— Begin Excerpted data —

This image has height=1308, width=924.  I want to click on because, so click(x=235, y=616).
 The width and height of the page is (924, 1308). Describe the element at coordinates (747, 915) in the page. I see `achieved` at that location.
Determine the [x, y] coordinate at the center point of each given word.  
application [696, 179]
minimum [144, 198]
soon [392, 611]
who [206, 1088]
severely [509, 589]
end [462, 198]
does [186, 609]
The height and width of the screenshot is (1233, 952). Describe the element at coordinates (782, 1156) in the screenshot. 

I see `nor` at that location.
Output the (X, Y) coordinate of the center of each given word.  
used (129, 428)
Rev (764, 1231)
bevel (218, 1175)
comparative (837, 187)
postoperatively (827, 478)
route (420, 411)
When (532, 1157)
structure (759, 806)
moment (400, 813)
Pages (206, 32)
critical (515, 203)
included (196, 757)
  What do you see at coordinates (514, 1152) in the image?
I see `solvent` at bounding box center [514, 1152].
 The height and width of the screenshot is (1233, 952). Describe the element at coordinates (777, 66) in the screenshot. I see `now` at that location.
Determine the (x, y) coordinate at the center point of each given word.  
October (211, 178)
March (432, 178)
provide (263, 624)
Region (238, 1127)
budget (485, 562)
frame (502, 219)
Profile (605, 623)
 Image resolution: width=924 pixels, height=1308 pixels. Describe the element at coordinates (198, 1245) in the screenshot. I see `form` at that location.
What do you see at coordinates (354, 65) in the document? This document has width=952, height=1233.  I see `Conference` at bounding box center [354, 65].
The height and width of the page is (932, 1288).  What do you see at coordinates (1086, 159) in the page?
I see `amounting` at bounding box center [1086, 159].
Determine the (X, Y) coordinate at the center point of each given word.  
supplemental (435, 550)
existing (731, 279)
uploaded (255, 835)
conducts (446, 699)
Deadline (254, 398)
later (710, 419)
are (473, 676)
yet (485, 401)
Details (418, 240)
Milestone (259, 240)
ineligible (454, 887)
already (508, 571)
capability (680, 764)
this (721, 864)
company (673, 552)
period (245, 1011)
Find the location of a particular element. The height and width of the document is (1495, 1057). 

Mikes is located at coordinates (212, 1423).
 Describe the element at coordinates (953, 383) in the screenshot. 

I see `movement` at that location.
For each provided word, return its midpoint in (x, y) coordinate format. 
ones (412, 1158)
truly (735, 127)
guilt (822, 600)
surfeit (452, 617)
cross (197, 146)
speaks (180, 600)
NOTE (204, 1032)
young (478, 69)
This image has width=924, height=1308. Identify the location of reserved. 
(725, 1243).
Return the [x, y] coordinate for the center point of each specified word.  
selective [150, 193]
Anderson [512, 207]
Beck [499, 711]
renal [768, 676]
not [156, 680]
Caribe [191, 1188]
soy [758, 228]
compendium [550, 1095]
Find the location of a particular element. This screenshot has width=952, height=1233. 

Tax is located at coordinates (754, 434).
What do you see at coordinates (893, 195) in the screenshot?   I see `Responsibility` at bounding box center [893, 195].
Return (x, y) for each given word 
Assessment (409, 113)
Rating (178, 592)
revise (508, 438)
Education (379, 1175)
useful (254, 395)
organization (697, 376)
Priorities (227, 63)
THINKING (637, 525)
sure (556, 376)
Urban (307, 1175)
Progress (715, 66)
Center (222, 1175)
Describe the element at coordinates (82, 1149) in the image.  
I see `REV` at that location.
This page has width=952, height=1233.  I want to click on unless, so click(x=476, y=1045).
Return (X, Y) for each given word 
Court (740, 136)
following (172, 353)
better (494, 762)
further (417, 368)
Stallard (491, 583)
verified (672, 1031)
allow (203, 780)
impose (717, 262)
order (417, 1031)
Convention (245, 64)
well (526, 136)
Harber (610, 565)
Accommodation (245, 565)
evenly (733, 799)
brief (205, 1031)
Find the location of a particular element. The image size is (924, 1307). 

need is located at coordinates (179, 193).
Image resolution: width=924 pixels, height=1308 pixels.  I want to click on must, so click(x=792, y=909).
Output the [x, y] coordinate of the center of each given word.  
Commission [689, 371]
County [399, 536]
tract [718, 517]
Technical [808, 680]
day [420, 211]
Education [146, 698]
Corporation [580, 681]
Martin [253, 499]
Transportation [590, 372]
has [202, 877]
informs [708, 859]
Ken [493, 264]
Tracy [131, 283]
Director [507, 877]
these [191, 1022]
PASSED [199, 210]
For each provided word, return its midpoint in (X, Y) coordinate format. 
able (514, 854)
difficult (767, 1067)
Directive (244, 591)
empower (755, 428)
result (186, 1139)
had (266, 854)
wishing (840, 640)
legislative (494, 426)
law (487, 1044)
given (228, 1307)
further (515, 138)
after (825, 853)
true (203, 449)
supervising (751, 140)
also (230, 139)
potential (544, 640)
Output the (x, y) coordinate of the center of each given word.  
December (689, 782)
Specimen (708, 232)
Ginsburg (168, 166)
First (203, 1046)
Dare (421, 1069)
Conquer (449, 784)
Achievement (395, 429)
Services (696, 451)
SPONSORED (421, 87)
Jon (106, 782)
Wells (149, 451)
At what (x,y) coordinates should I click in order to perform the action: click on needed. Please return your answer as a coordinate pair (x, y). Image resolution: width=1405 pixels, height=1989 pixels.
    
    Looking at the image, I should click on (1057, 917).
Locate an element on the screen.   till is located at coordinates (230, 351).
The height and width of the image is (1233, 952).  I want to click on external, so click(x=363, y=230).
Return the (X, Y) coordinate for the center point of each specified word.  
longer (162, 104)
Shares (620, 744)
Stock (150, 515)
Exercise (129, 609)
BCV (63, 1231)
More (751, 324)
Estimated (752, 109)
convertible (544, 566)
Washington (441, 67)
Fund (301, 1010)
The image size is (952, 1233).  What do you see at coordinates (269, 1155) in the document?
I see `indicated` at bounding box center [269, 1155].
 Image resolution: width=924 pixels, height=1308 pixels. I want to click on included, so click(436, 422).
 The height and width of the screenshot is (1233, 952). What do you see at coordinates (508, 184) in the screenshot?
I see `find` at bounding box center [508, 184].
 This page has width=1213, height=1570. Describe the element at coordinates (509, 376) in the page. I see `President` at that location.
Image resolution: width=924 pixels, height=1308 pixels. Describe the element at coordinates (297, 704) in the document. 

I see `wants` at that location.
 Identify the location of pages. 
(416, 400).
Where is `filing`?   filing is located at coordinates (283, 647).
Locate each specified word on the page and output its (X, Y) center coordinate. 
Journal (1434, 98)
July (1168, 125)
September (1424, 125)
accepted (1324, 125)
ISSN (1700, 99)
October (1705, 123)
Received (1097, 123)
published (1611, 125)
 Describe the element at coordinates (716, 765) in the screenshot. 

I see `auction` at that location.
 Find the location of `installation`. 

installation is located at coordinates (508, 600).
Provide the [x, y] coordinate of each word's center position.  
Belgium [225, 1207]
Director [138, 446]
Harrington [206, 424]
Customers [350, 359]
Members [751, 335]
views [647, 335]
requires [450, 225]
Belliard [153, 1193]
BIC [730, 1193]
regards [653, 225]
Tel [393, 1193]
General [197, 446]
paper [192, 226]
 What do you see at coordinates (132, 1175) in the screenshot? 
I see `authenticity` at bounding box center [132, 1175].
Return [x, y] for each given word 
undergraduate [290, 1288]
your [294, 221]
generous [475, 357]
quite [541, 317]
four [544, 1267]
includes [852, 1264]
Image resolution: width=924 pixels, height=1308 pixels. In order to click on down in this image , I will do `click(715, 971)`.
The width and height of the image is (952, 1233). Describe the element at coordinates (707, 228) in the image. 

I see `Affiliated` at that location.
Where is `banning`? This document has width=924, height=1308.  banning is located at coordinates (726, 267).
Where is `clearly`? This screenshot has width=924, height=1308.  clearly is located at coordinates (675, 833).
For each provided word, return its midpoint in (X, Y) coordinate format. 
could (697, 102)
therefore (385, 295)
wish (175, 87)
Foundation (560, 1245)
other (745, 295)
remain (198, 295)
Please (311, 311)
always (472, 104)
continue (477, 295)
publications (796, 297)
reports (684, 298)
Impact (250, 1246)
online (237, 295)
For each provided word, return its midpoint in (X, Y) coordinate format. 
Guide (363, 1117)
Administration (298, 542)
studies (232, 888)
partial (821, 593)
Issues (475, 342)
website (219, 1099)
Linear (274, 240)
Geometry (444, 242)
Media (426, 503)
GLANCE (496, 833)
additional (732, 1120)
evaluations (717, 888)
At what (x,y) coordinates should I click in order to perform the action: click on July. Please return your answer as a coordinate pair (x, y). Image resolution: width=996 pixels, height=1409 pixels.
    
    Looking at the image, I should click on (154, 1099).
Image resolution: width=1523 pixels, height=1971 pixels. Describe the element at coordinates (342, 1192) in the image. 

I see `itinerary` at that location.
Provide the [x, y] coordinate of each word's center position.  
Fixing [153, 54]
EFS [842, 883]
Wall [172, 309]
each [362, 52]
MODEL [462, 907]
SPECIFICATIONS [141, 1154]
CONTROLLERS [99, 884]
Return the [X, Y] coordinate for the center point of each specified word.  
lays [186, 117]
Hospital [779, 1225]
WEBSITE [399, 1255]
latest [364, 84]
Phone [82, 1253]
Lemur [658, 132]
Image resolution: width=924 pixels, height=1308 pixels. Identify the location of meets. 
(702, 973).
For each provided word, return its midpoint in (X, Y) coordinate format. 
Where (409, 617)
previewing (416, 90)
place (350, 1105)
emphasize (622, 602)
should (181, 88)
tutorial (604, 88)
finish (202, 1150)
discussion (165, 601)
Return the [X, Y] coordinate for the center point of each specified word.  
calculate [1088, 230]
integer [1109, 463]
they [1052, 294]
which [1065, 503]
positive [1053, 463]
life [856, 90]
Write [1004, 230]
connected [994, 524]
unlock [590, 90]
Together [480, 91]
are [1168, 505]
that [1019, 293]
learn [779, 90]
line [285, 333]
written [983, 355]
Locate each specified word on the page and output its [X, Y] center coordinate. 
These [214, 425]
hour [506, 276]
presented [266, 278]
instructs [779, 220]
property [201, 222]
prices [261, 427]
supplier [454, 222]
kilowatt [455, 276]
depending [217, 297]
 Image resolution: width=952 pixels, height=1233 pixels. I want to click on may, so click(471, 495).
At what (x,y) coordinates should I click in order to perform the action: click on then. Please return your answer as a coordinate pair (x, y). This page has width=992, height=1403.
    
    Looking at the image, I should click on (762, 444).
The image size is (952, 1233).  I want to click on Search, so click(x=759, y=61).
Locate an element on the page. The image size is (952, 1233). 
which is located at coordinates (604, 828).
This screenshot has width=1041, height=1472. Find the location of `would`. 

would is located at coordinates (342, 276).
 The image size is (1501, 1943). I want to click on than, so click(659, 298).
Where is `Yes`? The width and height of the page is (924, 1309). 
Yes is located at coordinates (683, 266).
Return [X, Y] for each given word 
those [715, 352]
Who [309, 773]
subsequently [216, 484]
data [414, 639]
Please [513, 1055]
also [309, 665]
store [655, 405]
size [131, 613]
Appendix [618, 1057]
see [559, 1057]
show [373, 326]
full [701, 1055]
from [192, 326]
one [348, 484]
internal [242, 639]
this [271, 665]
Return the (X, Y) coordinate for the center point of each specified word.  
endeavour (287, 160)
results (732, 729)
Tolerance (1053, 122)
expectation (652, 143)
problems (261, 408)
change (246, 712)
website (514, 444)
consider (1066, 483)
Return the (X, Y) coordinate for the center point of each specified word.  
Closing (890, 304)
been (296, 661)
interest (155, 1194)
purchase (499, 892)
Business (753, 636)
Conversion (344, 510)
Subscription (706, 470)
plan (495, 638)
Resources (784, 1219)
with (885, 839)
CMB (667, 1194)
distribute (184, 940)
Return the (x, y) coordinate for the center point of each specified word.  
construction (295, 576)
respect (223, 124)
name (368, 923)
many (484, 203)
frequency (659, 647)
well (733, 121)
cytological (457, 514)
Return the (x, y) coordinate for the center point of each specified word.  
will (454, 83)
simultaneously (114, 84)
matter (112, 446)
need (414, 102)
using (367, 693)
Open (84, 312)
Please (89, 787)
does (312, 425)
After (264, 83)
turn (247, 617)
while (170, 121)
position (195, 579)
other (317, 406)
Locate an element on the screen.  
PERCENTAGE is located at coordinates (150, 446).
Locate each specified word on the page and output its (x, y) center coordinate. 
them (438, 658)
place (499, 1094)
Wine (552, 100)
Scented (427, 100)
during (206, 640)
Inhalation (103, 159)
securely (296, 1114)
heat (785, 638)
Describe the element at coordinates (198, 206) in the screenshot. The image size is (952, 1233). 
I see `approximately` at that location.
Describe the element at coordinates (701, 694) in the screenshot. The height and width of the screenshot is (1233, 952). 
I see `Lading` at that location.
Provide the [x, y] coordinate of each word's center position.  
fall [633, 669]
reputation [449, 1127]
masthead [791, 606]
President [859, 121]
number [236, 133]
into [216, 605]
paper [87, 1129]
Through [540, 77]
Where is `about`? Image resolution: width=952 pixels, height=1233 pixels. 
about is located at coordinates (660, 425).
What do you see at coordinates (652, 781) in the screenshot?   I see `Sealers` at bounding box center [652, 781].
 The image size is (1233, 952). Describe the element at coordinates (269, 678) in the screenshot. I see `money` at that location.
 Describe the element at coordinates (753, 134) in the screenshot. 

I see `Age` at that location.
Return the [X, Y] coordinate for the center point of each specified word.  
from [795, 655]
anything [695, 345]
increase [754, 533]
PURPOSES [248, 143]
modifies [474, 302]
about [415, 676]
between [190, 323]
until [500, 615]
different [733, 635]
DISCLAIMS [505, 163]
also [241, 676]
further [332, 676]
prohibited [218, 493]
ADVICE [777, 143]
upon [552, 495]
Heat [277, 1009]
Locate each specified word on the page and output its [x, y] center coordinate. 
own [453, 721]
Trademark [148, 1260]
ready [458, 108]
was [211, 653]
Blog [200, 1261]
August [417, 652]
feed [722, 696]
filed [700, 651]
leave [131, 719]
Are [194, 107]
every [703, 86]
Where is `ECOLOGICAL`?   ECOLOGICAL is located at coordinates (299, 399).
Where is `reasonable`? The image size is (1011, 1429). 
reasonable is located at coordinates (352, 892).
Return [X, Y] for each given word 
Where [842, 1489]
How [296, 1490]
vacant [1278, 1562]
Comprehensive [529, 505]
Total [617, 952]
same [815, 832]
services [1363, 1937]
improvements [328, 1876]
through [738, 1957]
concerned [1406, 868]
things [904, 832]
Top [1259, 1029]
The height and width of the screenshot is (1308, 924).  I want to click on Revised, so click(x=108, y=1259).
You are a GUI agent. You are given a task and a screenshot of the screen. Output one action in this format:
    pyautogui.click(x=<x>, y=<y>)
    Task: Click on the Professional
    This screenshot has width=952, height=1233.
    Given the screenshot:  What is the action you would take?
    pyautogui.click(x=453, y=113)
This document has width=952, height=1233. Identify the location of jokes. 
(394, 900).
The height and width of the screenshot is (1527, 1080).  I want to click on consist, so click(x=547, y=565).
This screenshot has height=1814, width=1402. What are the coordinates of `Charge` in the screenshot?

— End Excerpted data —

# What you should do
Reproduce verbatim the portion of the items that begins with the line containing "place (350, 1105)" and ends with the line containing "written [983, 355]", including both of those lines.

# Answer for the task
place (350, 1105)
emphasize (622, 602)
should (181, 88)
tutorial (604, 88)
finish (202, 1150)
discussion (165, 601)
Return the [X, Y] coordinate for the center point of each specified word.  
calculate [1088, 230]
integer [1109, 463]
they [1052, 294]
which [1065, 503]
positive [1053, 463]
life [856, 90]
Write [1004, 230]
connected [994, 524]
unlock [590, 90]
Together [480, 91]
are [1168, 505]
that [1019, 293]
learn [779, 90]
line [285, 333]
written [983, 355]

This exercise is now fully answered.